MiR-199a-5p reversed the effect of NNT-AS1 on the viability and clone formation of PTC cell lines. (A). MiR-199a-5p RNA expression in TPC-1 cells transfected with siNNT-AS1, miR-199a-5p inhibitor or both was analyzed by qRT-PCR, with U6 serving as a reference gene. (B). MiR-199a-5p RNA expression in IHH-4 cells transfected with NNT-AS1 overexpression plasmid, miR-199a-5p mimic or both was analyzed by qRT-PCR, with U6 serving as a reference gene. (C). The viability of TPC-1 cells transfected with siNNT-AS1, miR-199a-5p inhibitor or both was analyzed by CCK-8 assay. (D). The viability of IHH-4 cells transfected with NNT-AS1 overexpression plasmid, miR-199a-5p mimic or both was analyzed by CCK-8 assay. (E). Representative pictures of the clone formation of TPC-1 cells transfected with siNNT-AS1, miR-199a-5p inhibitor or both and IHH-4 cells transfected with NNT-AS1 overexpression plasmid, miR-199a-5p mimic or both (F). The colony number of TPC-1 cells transfected with siNNT-AS1, miR-199a-5p inhibitor or both was analyzed by colony formation assay. (G). The colony number of IHH-4 cells transfected with NNT-AS1 overexpression plasmid, miR-199a-5p mimic or both was analyzed by colony formation assay. * p, ^{^} p, ^# p, ^& p, ^△ p or ⁺ p < 0.05; ** p, ^{^^} p or ⁺⁺ p < 0.01; *** p, ^{^^^} p, ^### p, ^&&& p, ^△△△ p or ⁺⁺⁺ p < 0.001; * vs. siNC; ^{^} vs. siNNT-AS1; ^# vs. siNC+Inhibitor; ^& vs. NC; ^△ vs. NNT-AS1; ⁺ vs. NC+Mimic (siNNT-AS1, siRNA-NNT-AS1; NC, negative control; siNC, siRNA negative control; qRT-PCR, quantitative reverse transcription polymerase chain reaction)

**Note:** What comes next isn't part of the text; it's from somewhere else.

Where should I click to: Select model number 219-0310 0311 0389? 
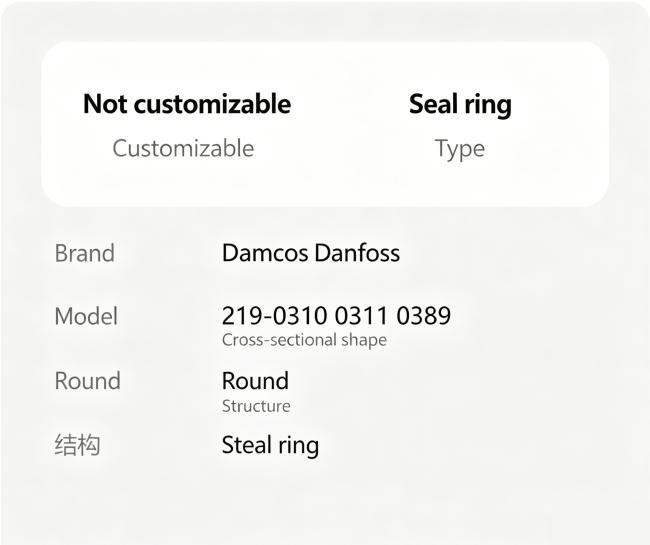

Moreover, the viability and clone formation of TPC-1 cells were promoted by miR-199a-5p inhibitor, but miR-199a-5p mimic inhibited the viability and cell clone formation of IHH-4 cells, as compared with the non-transfected cells (Fig. 6C–G, p < 0.05, p < 0.001). Notably, miR-199a-5p inhibitor reversed the inhibitory effect of siNNT-AS1 on inhibiting the viability and clone formation of TPC-1 cells, and miR-199a-5p mimic reversed the effect of NNT-AS1 overexpression on promoting the viability and clone formation of IHH-4 cells (Fig. 6C–G, p < 0.05, p < 0.001). Moreover, siNNT-AS1 reversed the promoting effect of miR-199a-5p inhibitor on the viability and clone formation of TPC-1 cells, and NNT-AS1 overexpression reversed the inhibitory effect of miR-199a-5p mimic on the viability and clone formation of IHH-4 cells (Fig. 6C–G, p < 0.05, p < 0.001). These results indicated a mutual inhibition between the effects of miR-199a-5p and NNT-AS1 on the viability and clone formation of PTC cell lines.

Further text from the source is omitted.